[Records to process]
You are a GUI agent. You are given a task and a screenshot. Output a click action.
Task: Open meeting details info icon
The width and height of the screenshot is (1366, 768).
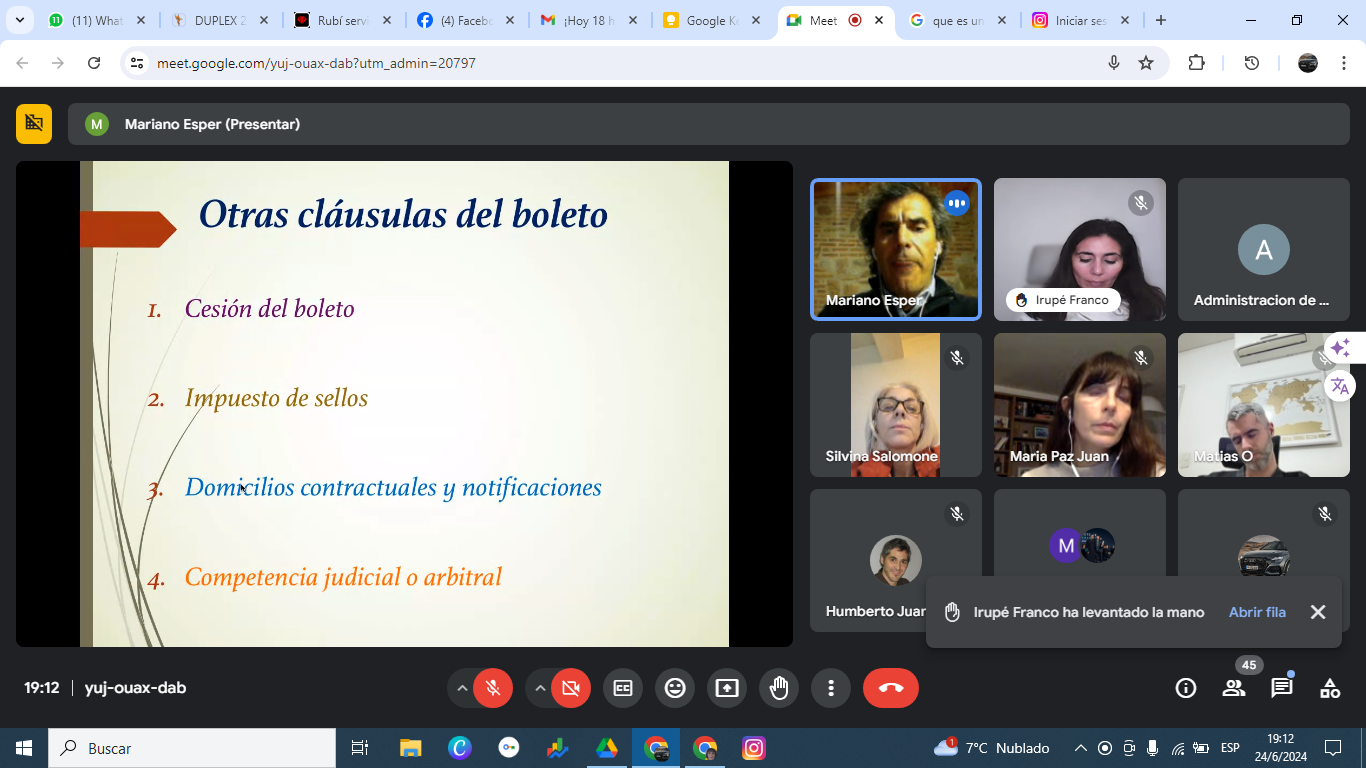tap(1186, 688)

...

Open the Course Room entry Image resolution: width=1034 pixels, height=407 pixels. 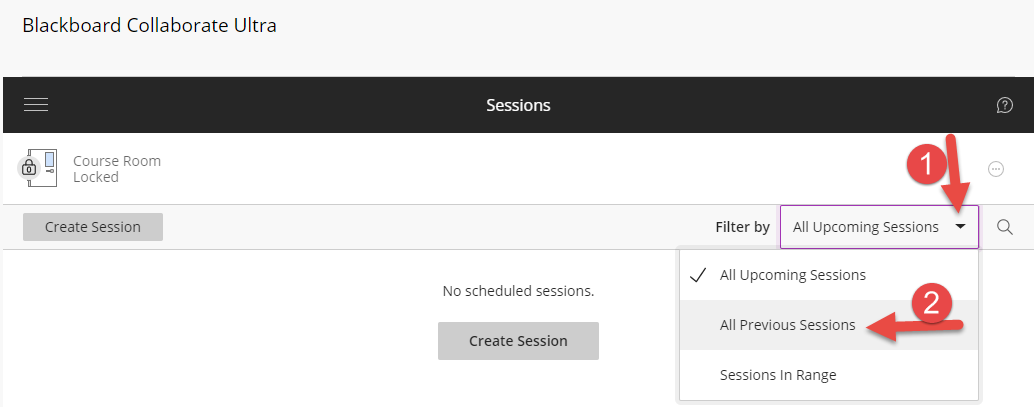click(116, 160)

==

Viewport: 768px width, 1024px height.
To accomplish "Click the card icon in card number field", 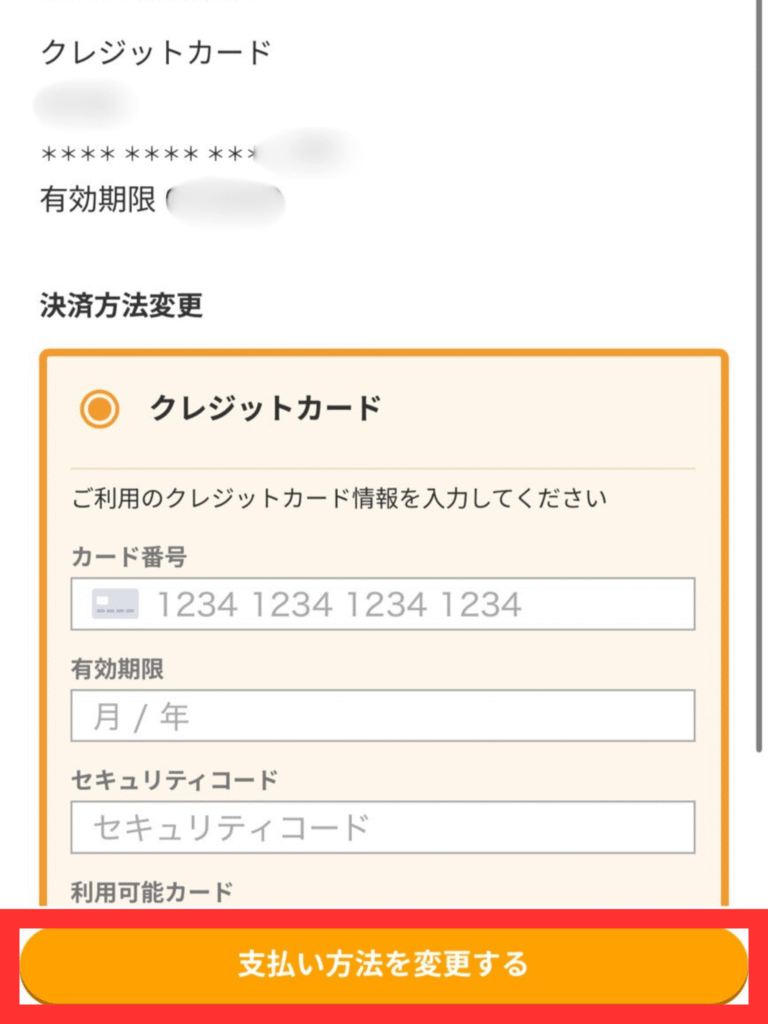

[Directions for this task]
Lay out the lines of the records above as a numbered list, from the line holding "You are a GUI" through the line holding "tap(1186, 688)", both included. Skip any blank lines and leave the pictures out.

[Full answer]
1. You are a GUI agent. You are given a task and a screenshot. Output a click action.
2. Task: Open meeting details info icon
3. The width and height of the screenshot is (1366, 768).
4. tap(1186, 688)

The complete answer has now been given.